**Task objective:**
The records need to be set down again exactly as they appear.

╭─ Task inputs

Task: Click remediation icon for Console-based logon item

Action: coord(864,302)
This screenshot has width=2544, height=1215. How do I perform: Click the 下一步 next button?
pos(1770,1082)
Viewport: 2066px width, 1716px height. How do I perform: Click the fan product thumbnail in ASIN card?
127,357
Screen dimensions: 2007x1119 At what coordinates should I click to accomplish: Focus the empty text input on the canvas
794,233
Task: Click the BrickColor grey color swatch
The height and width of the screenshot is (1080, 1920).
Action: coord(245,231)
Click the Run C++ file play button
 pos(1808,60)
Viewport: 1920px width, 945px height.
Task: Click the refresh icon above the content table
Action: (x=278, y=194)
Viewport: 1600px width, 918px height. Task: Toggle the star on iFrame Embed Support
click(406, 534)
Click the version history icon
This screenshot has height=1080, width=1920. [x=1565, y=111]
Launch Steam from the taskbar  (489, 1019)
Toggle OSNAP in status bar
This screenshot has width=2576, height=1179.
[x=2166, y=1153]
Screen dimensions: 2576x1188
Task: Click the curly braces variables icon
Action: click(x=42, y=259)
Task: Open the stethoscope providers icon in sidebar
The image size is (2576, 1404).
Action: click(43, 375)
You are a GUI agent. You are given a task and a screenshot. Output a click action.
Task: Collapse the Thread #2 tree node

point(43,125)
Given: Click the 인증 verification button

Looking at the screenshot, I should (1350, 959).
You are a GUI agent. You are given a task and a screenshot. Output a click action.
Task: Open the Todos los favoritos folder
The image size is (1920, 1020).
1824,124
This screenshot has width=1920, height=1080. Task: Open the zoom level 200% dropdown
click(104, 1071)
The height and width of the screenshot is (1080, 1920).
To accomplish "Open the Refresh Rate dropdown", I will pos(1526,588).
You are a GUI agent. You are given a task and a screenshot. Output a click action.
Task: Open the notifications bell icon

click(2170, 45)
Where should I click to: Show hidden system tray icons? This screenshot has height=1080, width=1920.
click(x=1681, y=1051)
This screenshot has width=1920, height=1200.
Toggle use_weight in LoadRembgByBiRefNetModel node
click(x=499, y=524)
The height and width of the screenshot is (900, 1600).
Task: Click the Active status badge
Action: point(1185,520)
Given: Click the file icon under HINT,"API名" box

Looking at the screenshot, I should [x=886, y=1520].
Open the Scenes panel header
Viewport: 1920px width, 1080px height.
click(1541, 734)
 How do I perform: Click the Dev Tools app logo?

╰─

**Task answer:**
Task: Click remediation icon for Console-based logon item

Action: coord(864,302)
This screenshot has width=2544, height=1215. How do I perform: Click the 下一步 next button?
pos(1770,1082)
Viewport: 2066px width, 1716px height. How do I perform: Click the fan product thumbnail in ASIN card?
127,357
Screen dimensions: 2007x1119 At what coordinates should I click to accomplish: Focus the empty text input on the canvas
794,233
Task: Click the BrickColor grey color swatch
The height and width of the screenshot is (1080, 1920).
Action: coord(245,231)
Click the Run C++ file play button
 pos(1808,60)
Viewport: 1920px width, 945px height.
Task: Click the refresh icon above the content table
Action: (x=278, y=194)
Viewport: 1600px width, 918px height. Task: Toggle the star on iFrame Embed Support
click(406, 534)
Click the version history icon
This screenshot has height=1080, width=1920. [x=1565, y=111]
Launch Steam from the taskbar  (489, 1019)
Toggle OSNAP in status bar
This screenshot has width=2576, height=1179.
[x=2166, y=1153]
Screen dimensions: 2576x1188
Task: Click the curly braces variables icon
Action: click(x=42, y=259)
Task: Open the stethoscope providers icon in sidebar
The image size is (2576, 1404).
Action: click(43, 375)
You are a GUI agent. You are given a task and a screenshot. Output a click action.
Task: Collapse the Thread #2 tree node

point(43,125)
Given: Click the 인증 verification button

Looking at the screenshot, I should (1350, 959).
You are a GUI agent. You are given a task and a screenshot. Output a click action.
Task: Open the Todos los favoritos folder
The image size is (1920, 1020).
1824,124
This screenshot has width=1920, height=1080. Task: Open the zoom level 200% dropdown
click(104, 1071)
The height and width of the screenshot is (1080, 1920).
To accomplish "Open the Refresh Rate dropdown", I will pos(1526,588).
You are a GUI agent. You are given a task and a screenshot. Output a click action.
Task: Open the notifications bell icon

click(2170, 45)
Where should I click to: Show hidden system tray icons? This screenshot has height=1080, width=1920.
click(x=1681, y=1051)
This screenshot has width=1920, height=1200.
Toggle use_weight in LoadRembgByBiRefNetModel node
click(x=499, y=524)
The height and width of the screenshot is (900, 1600).
Task: Click the Active status badge
Action: point(1185,520)
Given: Click the file icon under HINT,"API名" box

Looking at the screenshot, I should [x=886, y=1520].
Open the Scenes panel header
Viewport: 1920px width, 1080px height.
click(1541, 734)
 How do I perform: Click the Dev Tools app logo?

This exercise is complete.